PhD, University of Rochester, 2009


Benjamín Castañeda joins the University of Rochester Department of Biomedical Engineering faculty in July 2024, and is currently a Visiting Professor. He obtained his M.Sc. in Computer Engineering from Rochester Institute of Technology (2004) and his Ph.D. in Electrical & Computer Engineering from University of Rochester (2009). He is currently a full professor of the Department of Engineering and Director of Academic Affairs of the School of Science and Engineering at the Pontificia Universidad Catolica del Peru. In this university, he founded the Medical Imaging Laboratory and the Biomedical Engineering undergraduate program. For his research work, he has been twice finalist for the Young Investigator Award from the American Institute of Ultrasound in Medicine (2007, 2011).
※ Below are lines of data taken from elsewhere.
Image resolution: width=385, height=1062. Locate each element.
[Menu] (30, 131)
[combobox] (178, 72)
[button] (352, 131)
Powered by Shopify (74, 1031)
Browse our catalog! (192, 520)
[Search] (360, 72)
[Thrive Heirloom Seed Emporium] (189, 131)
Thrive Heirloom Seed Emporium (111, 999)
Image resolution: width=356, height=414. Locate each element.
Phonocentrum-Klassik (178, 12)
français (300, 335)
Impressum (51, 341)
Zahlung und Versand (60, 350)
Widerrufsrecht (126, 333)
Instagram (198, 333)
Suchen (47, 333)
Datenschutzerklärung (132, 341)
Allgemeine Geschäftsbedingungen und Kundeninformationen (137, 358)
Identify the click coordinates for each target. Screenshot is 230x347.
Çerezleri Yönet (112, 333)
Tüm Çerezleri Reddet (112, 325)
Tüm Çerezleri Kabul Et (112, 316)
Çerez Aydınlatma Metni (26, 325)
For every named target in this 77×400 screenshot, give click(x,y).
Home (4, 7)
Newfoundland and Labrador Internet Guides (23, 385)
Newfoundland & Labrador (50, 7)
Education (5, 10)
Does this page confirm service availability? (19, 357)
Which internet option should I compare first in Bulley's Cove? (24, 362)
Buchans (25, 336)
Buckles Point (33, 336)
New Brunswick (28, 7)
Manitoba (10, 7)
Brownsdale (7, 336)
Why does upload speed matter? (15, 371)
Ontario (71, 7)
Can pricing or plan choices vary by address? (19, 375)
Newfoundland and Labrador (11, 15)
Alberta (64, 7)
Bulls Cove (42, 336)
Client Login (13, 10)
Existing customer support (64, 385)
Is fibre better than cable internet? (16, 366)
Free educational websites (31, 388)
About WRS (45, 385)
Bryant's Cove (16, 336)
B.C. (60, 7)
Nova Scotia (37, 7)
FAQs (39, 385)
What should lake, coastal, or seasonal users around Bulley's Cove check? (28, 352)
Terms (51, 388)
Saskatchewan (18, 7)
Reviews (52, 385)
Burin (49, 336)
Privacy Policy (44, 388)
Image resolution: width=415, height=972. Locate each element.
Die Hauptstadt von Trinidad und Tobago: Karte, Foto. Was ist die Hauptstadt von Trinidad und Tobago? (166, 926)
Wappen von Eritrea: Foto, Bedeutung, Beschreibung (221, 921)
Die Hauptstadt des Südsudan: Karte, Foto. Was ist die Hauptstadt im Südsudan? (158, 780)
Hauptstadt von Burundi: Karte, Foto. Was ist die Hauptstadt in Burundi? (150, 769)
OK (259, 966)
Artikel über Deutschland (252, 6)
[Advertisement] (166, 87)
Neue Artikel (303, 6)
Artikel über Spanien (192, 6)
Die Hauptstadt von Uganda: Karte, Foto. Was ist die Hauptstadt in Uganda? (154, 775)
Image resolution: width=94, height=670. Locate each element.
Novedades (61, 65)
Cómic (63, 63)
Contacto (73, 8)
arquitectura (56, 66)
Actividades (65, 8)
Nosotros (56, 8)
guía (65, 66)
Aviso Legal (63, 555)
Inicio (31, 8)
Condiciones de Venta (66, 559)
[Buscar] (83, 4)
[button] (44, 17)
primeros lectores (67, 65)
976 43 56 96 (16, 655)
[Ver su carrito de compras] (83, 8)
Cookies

He obtained an honorable mention from the worldwide engineering contest of Mondialogo (sponsored by UNESCO and Daimler, 2007), obtained an honorable mention in the SPIE Medical Imaging International Conference (2008). In 2013, Dr. Castaneda received the Academic Innovator Award from the Peruvian Government for his continuous work in the development of medical technology (SINACYT/CONCYTEC, 2013). The same year, he won the Best Patent from the Peruvian Government (INDECOPI, 2013) for an automated staining system for tuberculosis detection. The same invention received a silver medal at the International Exhibition of Inventions of Geneva (2014). He is also the founder of Medical Innovation & Tecnology, a Peruvian start-up focused on the development of telemedicine technology for rural areas. During the COVID-19 pandemic, he led PUCP's effort to build 350 mechanical ventilators which were used in more than 20 hospitals in Peru.

Research Overview

My research focuses on the development of point-of-care medical devices for limited-resource settings. These environments often lack the necessary equipment, infrastructure, and specialized personnel, which presents a unique set of challenges. However, these constraints also provide an opportunity for 'reverse innovation'; i.e. the process of designing products in a limited-resource setting and then adapting them for use in a high-resource setting. Designing medical devices that can function effectively within these limitations, involves simplifying the technology, making it more robust and user-friendly, and reducing the cost. Interestingly, these innovations often prove to be beneficial in high-resource settings as well, where cost-effectiveness, simplicity, and robustness are also valued. In particular, my research uses biomedical ultrasound, photogrammetry and AI techniques to help diagnose and treat chronic diseases such as cancer, diabetic foot, or Parkinson’s disease.

Research Interests

  • Development of Point-of-Care Technologies for resource limitted settings. Development of ultrasound-based imaging diagnostic techniques.